Reformation Moments

Reformation Moments

In 2013 Berean a Fall Conference series that examined Church History by looking at influential people.  We made that decision for several reasons; but one of the most important was to demonstrate is that God uses people to establish and maintain the biblical truth and forward His will in time and space.

October 31, 2016 marked 499 years since Martin Luther nailed his 95 theses on the Door of Wittenberg’s Castle Church. That means next year will be considered the 500th birthday of the Protestant Reformation.

The two biggest reasons you are sitting where you are this morning is that 2000 years ago Christ did what He did; then 500 years ago Protestants did what they did. The two are not equally important; but both were incredibly significant. 2000 years ago Christ established and secured salvation for the people of God. 500 years ago Protestants re-established how we are to understand it, believe it, and talk about it.

Just to give you one example, in a few minutes we will have the Lord’s Table. You will not hear Pastor say that Jesus is dying again for our salvation. We do not think that God gave grace to the church, that the church consecrated bread and drink, and that when the Elders give it to us they are giving God’s saving grace. That won’t happen.

One reason you won’t hear that is because that isn’t what the Bible teaches. Another reason you won’t hear that is because Protestants revived a biblical understanding of the Lord’s Table that had been buried in false dogma and tradition.

Three years after nailing his Ninety-Five Theses Luther was called to defend himself before the Diet of Worms in Germany.  The spiritual controversy had intensified and thousands crowded the city to watch the monk defend himself before the full weight of the Catholic Church.
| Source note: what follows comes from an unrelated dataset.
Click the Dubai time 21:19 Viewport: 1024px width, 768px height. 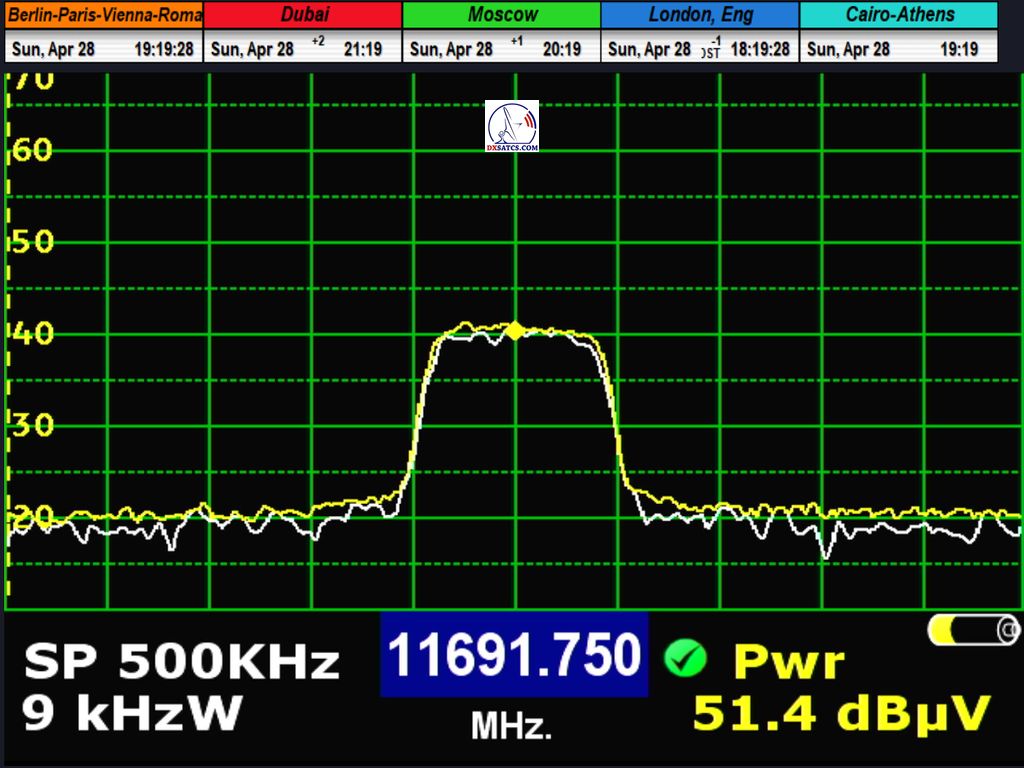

Luther himself came determined to defend the gospel as he understood it from scripture.

The following day, Luther stood before religious and political leaders. The Emperor’s court lawyer pointed to a table of Luther’s books and asked if he would affirm his writings or would he to recant of all he had stated. Everyone knew full well what he had written would get him excommunicated from the Church and perhaps executed.

Luther asked for additional day to think about his answer before speaking publicly. That request was granted. The next day, when he returned he was asked again to recant of everything he had written. He responded with the following way:

“I am bound by the Scriptures I have quoted and my conscience is captive to the Word of God.  I cannot and I will not retract anything, since it is neither safe nor right to go against conscience.  I cannot do otherwise, here I stand, may God help me. Amen.”

Luther later said of that moment, “If I had a thousand heads, I would rather have them all lopped off than abandon my gospel.” Being intentionally for the gospel was so much more than being against Catholicism. The Reformation was a stance for the Gospel saving people for the Glory of God when there was a competing false gospel that trampled God’s grace and glory.

Therefore as we look back on the 500th birthday of the Reformation, it is not just tipping our hat to our forefathers, nor is it celebrating a victory over Catholicism. We are restating and recommitting ourselves to the gospel. Biblical truth is always challenged by cultural values outside the church and false gospels within the church. Are our consciences captive to the word of God? Will we be able to stand with clarity of purpose in our moment?